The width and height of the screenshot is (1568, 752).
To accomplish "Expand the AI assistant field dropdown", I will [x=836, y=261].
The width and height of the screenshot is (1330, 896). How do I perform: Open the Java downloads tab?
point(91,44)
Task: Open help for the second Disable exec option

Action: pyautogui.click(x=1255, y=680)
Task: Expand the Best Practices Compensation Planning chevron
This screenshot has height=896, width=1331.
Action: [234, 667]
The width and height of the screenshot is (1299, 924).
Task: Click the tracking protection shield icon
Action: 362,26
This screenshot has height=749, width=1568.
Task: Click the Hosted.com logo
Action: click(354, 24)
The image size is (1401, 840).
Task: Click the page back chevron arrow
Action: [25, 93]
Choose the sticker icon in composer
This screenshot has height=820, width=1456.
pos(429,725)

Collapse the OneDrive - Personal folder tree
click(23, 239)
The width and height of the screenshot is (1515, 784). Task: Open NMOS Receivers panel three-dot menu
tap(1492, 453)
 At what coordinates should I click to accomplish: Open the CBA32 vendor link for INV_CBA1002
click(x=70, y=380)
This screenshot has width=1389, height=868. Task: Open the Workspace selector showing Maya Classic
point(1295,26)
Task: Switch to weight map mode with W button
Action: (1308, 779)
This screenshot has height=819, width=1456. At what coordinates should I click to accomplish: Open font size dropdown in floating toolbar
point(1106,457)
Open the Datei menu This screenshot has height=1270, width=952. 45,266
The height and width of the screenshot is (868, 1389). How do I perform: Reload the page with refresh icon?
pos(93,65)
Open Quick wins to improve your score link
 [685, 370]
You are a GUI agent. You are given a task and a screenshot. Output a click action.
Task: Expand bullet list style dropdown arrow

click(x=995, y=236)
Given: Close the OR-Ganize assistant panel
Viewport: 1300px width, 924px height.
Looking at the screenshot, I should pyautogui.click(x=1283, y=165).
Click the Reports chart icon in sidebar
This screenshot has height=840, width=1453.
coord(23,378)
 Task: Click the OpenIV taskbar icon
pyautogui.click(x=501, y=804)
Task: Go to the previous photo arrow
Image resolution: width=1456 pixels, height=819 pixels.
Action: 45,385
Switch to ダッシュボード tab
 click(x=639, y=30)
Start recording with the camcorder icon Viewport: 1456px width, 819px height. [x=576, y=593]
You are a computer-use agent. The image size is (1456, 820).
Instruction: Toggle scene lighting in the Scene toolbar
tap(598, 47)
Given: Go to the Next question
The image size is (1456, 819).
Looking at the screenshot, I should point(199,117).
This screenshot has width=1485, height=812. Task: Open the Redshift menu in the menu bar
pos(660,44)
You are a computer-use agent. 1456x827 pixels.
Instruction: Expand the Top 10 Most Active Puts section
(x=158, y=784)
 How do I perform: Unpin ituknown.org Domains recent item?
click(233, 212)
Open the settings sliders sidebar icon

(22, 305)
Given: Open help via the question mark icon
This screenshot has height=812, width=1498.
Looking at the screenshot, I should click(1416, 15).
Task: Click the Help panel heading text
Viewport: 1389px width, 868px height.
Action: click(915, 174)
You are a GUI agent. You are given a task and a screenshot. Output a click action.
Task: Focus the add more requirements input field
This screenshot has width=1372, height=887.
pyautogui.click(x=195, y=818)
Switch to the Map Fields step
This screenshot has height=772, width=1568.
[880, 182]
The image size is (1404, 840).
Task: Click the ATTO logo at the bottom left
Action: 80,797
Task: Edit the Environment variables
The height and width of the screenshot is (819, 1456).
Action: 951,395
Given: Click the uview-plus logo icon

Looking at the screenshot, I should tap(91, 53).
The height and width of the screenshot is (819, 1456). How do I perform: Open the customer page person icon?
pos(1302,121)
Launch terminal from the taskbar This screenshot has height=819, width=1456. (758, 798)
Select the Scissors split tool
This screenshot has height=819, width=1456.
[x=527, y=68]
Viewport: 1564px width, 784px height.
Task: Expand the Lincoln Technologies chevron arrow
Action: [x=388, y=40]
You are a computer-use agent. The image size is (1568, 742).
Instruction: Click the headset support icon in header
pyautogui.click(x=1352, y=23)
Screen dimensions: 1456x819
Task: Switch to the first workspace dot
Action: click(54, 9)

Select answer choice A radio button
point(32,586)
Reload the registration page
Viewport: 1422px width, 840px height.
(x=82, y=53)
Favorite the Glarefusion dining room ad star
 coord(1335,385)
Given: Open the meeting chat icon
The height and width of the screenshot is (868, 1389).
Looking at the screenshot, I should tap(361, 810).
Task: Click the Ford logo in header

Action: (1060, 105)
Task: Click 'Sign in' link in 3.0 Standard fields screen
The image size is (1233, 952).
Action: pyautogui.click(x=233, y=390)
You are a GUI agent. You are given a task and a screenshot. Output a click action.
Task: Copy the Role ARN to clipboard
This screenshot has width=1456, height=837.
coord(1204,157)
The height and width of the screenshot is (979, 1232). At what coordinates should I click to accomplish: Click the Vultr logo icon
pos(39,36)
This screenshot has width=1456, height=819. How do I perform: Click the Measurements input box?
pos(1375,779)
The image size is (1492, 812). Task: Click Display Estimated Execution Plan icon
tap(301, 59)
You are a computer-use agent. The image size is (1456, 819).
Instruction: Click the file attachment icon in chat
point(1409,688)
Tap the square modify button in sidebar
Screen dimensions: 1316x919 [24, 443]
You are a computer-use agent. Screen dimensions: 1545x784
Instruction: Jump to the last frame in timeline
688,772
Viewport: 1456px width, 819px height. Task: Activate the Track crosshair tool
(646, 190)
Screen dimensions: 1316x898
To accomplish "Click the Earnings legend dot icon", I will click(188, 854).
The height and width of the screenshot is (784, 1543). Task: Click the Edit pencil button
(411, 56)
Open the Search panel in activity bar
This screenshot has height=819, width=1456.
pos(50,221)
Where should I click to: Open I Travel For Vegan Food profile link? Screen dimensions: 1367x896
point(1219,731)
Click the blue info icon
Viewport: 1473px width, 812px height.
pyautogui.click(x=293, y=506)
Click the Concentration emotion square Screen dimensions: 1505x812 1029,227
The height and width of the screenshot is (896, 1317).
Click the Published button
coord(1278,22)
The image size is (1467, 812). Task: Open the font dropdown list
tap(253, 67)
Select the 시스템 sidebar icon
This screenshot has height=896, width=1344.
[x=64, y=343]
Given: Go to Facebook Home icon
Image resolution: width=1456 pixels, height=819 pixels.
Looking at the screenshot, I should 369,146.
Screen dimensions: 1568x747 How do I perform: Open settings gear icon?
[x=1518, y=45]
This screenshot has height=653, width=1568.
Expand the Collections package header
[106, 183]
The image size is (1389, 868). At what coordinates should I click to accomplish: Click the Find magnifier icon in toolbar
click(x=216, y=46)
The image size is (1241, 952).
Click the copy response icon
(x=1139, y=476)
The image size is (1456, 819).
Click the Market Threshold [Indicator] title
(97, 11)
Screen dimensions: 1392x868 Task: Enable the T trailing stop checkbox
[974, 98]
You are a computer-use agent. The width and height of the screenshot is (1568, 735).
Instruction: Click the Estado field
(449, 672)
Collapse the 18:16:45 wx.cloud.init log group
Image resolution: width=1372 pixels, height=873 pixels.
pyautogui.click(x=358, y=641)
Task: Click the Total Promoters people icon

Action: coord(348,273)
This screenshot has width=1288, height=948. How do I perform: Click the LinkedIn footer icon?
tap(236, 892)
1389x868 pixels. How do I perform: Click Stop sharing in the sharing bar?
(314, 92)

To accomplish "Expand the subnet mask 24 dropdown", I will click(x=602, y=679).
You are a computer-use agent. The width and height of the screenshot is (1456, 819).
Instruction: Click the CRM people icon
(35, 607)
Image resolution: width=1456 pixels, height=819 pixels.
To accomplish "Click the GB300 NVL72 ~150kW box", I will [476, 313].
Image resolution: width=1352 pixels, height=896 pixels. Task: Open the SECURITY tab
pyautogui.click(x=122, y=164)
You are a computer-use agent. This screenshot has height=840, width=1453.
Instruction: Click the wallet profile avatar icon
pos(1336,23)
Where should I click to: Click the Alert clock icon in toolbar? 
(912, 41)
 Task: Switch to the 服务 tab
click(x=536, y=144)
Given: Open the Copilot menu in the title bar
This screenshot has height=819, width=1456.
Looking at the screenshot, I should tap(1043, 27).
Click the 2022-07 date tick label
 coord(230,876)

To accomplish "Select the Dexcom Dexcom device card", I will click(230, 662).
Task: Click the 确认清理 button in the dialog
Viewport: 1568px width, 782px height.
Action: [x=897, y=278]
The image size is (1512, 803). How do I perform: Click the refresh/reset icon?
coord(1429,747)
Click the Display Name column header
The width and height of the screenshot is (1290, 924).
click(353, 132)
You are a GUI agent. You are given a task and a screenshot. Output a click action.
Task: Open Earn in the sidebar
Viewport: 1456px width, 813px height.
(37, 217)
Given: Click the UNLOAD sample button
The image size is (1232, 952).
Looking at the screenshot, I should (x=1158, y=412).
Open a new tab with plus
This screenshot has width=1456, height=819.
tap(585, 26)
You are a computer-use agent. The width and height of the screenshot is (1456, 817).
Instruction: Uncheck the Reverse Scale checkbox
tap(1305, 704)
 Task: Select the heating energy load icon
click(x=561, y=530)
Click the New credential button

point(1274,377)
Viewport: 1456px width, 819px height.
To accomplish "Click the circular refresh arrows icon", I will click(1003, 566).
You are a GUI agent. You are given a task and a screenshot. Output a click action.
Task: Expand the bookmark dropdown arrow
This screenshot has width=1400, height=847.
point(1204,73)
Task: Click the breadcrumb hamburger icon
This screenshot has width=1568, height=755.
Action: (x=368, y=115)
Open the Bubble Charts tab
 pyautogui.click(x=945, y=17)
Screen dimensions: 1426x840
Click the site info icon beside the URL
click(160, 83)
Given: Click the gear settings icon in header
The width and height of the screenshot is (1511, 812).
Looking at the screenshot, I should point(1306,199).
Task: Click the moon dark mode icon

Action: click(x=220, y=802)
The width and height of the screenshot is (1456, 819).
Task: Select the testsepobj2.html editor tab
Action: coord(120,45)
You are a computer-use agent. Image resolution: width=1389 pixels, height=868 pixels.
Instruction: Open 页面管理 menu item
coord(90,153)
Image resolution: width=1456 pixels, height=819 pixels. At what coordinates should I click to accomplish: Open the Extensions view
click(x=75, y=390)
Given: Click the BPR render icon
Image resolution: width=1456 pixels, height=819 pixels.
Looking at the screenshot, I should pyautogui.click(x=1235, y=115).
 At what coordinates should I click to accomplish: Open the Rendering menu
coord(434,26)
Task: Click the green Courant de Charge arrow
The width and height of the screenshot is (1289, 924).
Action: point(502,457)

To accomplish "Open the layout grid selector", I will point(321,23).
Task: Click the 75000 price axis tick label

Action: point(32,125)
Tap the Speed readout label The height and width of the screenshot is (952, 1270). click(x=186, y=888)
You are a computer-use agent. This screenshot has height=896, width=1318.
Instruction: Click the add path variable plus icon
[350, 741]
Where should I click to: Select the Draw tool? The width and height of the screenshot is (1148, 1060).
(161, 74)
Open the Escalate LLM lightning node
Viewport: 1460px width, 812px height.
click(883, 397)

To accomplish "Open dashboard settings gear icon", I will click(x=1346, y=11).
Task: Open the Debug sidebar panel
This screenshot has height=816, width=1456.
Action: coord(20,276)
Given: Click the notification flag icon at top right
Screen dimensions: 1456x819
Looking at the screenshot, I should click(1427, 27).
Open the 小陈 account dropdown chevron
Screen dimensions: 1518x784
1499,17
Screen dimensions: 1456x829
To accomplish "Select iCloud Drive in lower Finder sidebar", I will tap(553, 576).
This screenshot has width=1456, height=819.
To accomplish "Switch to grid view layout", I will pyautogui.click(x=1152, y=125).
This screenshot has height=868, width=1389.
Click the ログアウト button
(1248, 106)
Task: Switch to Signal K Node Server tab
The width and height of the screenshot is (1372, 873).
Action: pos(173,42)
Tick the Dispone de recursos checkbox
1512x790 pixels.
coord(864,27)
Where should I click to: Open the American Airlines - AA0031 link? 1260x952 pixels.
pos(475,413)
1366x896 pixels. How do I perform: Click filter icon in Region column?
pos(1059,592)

-- -- --

WHAT THE TASK REQUIRES:
Above are records; repeat only the lines starting at the line with "Open the 小陈 account dropdown chevron" and ending at the line with "Task: Switch to Signal K Node Server tab", exactly as they appear, both included.

ANSWER BOX:
Open the 小陈 account dropdown chevron
Screen dimensions: 1518x784
1499,17
Screen dimensions: 1456x829
To accomplish "Select iCloud Drive in lower Finder sidebar", I will tap(553, 576).
This screenshot has width=1456, height=819.
To accomplish "Switch to grid view layout", I will pyautogui.click(x=1152, y=125).
This screenshot has height=868, width=1389.
Click the ログアウト button
(1248, 106)
Task: Switch to Signal K Node Server tab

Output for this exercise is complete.